Democracies are betraying their own scope and reason of existence. The separation of church and state is more and more interpreted as the elimination of the religious phenomenon from every aspect of public life and the creation of a society which is completely disconnected from Christian values. How absurd this is, how an utter perversion of what our ancestors would have thought the most elementary common sense, is showed by the fact that the first great nation who sanctioned the separation between church and state found it natural to write its allegiance to God even on its banknotes!
We are now rapidly reaching the point where Christian values can’t be even written in elementary school books, let alone banknotes. We are reaching the point where sacraments are seen as pure human conventions and agreements. We are reaching the point where even the sanctity of life is seen merely as a mean to an end and is seen as disposable whenever a society more or less democratically (through election or referendum or even judicial activism) decides that it is fitting so to do.

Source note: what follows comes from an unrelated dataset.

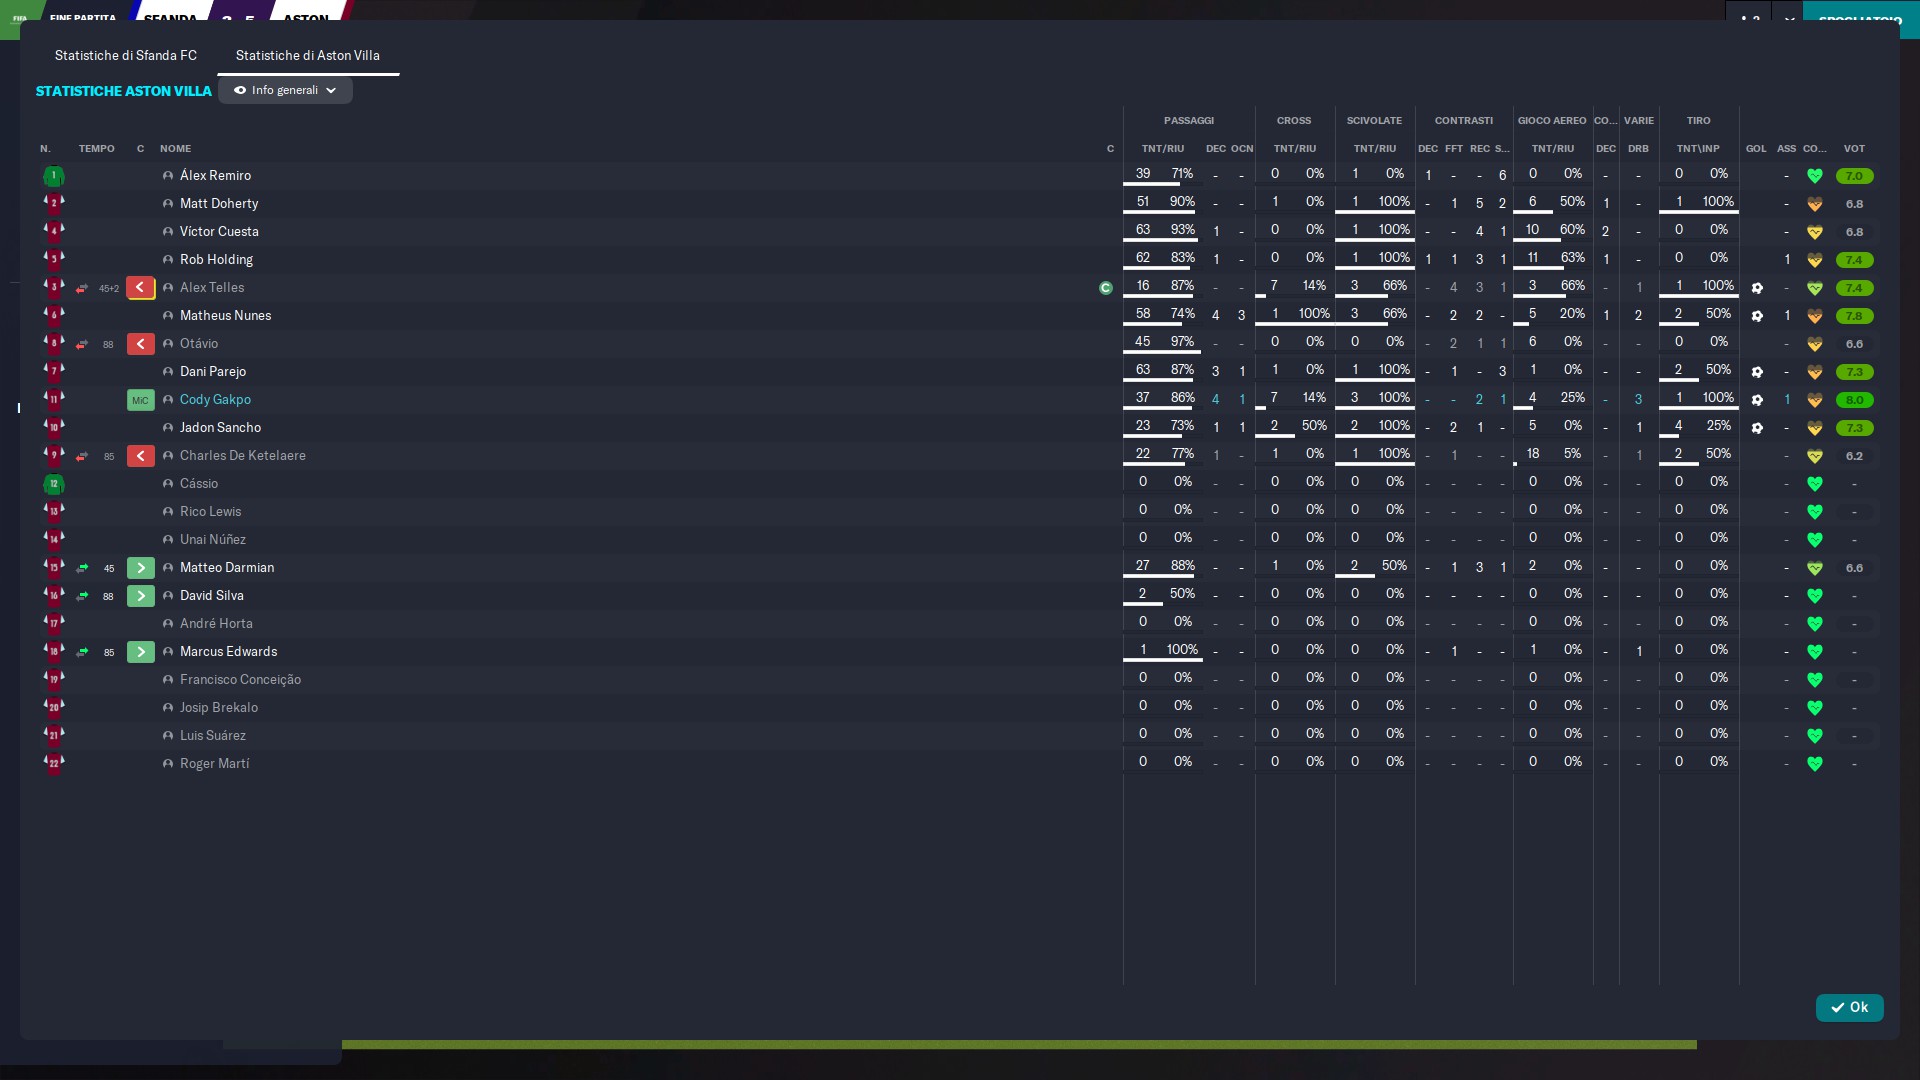Click Cody Gakpo's 8.0 rating badge
Screen dimensions: 1920x1080
point(1853,400)
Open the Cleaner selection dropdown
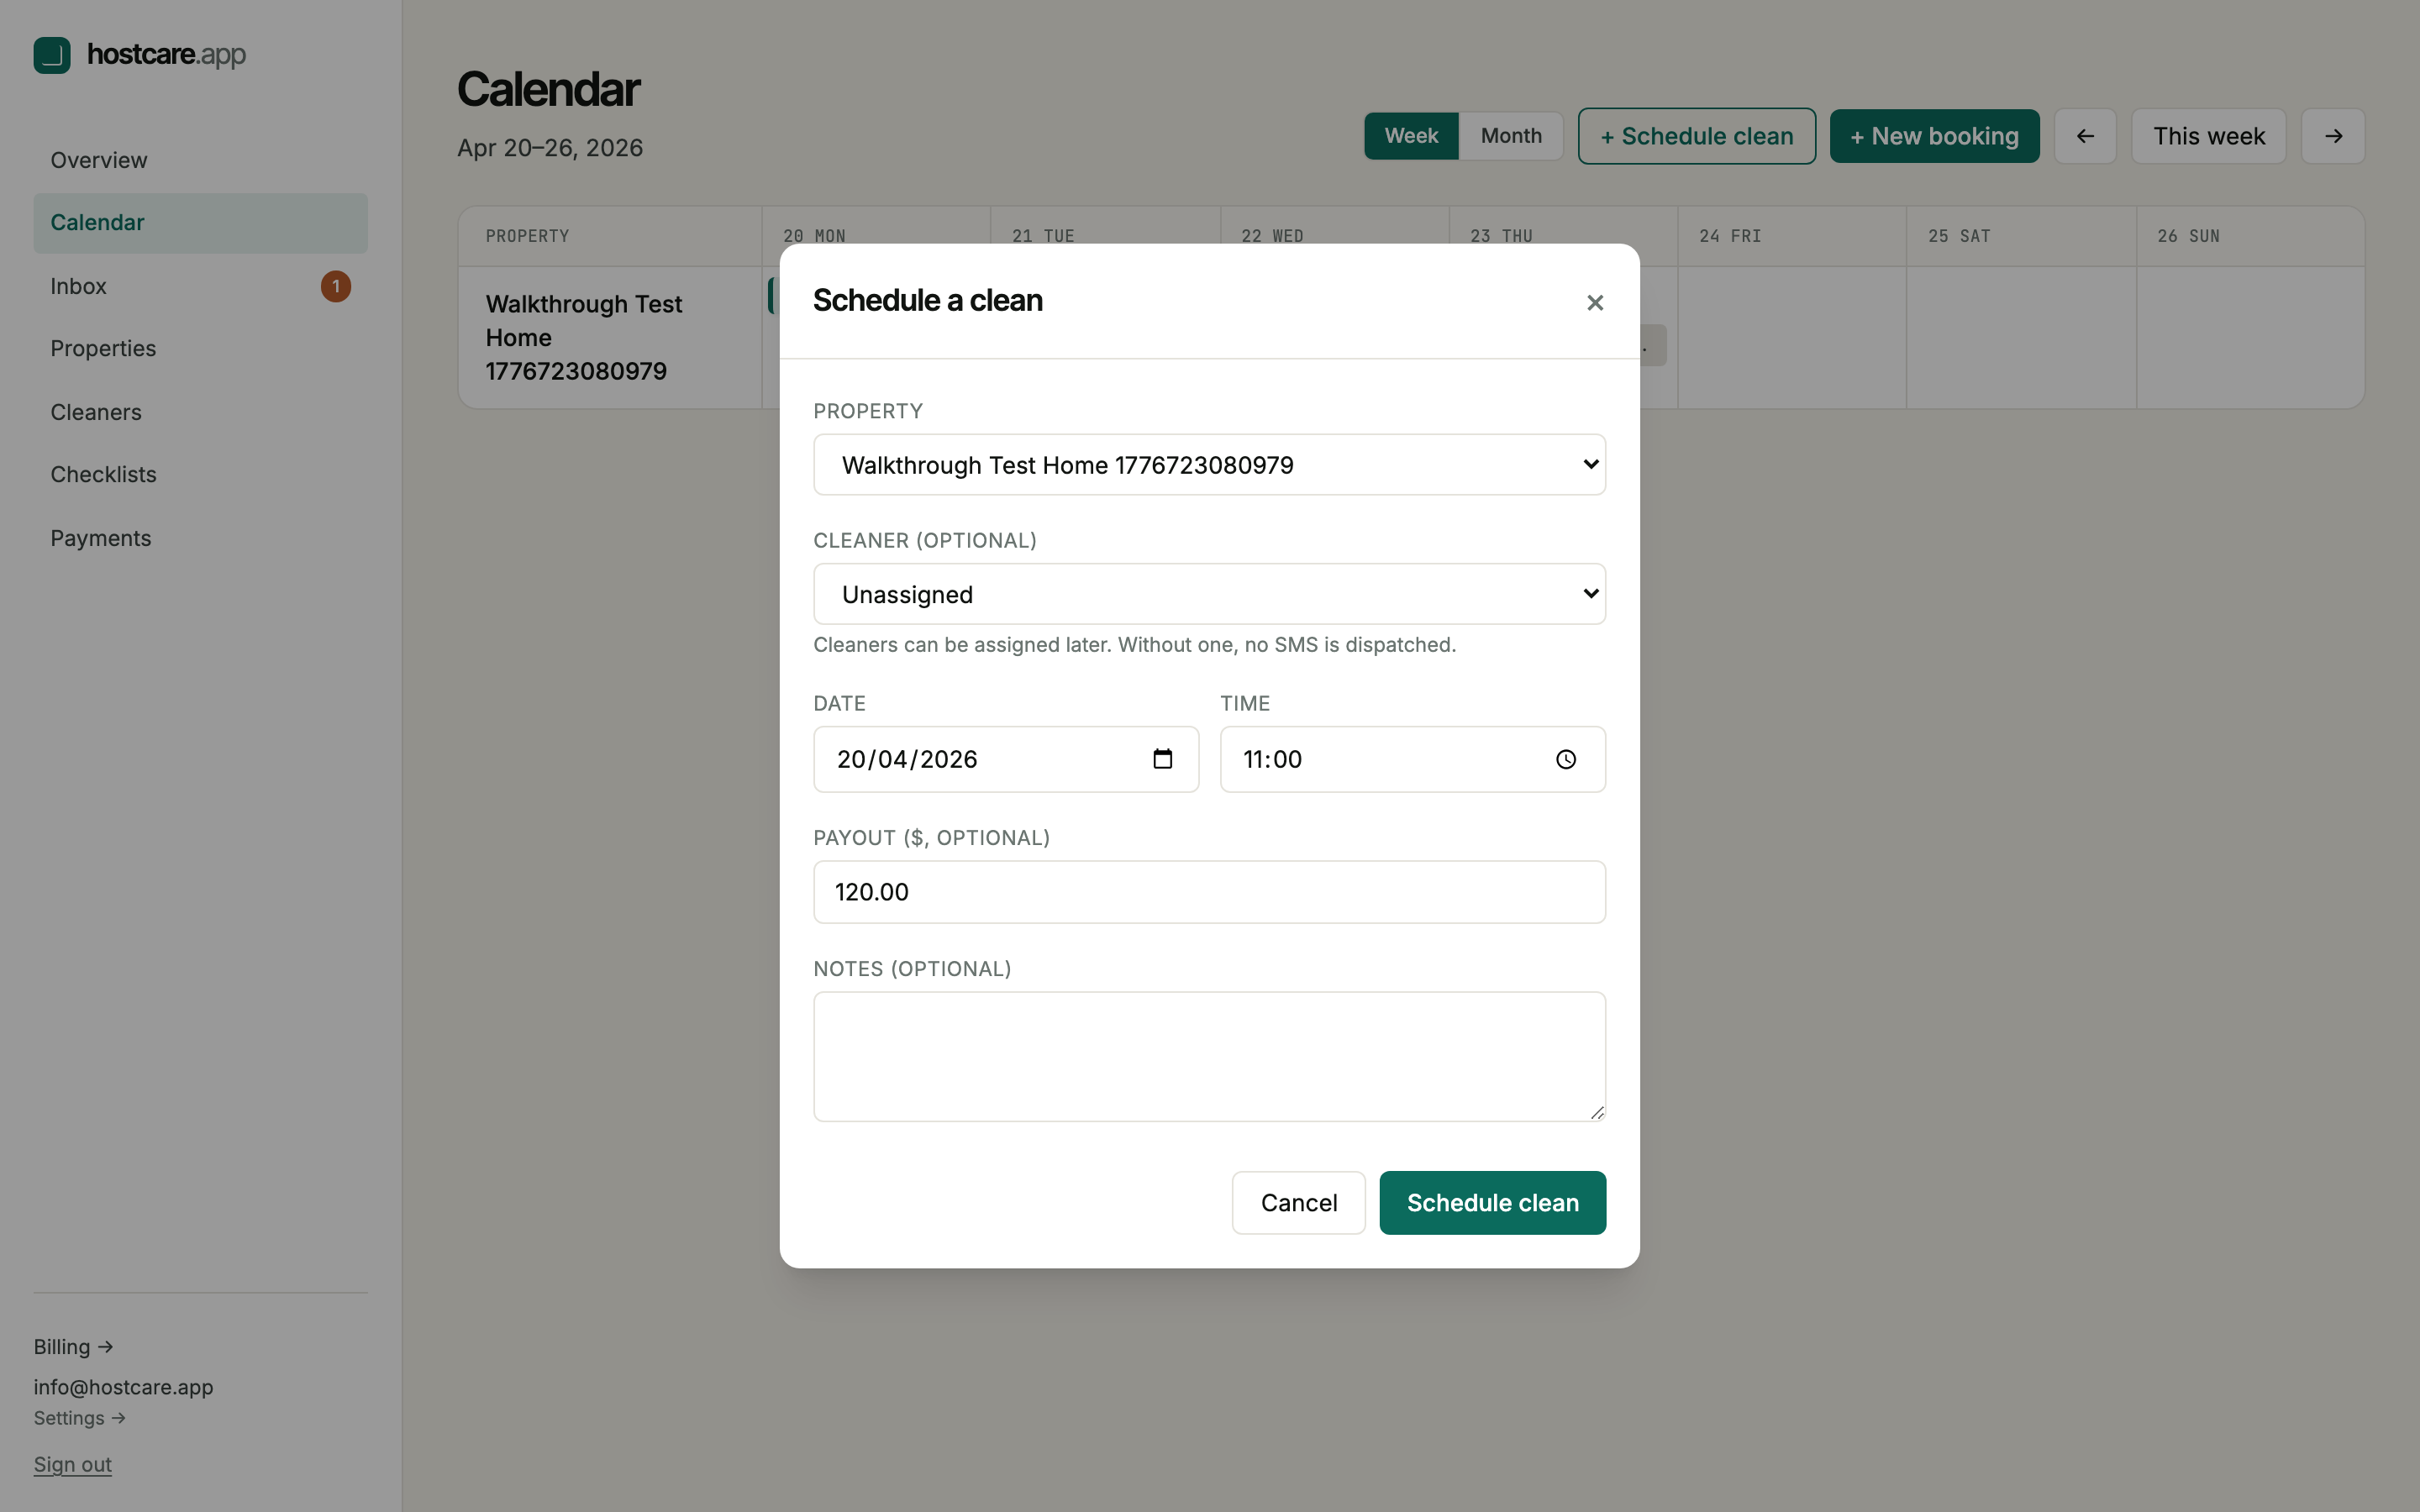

These behaviours hollow democracy from the inside; they eat it like a cancer; and like a cancer they will lead, unless stopped, to its own demise.
God is not fooled by secular slogans. The price for rebellion is corruption, the consequence of corruption is decline and the end result of decline is the death of political systems. It is the duty of every Christian to start thinking more like Thomas More and to say to himself: “my democracy’s good servant, but God’s first”.
Mundabor
Posted on October 30, 2010, in Catholicism and tagged bishop, Catholic Church, Catholic Herald, Catholicism, Christian democracy, Christianity, Conservative Catholic, conservative catholicism, Holy Father, Pope, Pope Benedict XVI, St. Thomas More, Vincent "Quilsing" Nichols, Vincent Nichols. Bookmark the permalink. 2 Comments.
What a wonderfully inspiring and lucid post, Mundabor. It has given me much food for thought regarding democracy.
“But for a Christian democracy is not the ultimate end, salvation is.”
This sentence stopped me in my tracks and made me realise just how short-sighted I often am when it comes to politics and elections. Thank you for reminding me of the real “bigger picture”.
Thanks Mimi!
The problem is, I think, that we live in a society which idolises democracy and disregards what it should be all about in the first place. No one of us can avoid, in some measure, to be influenced by this.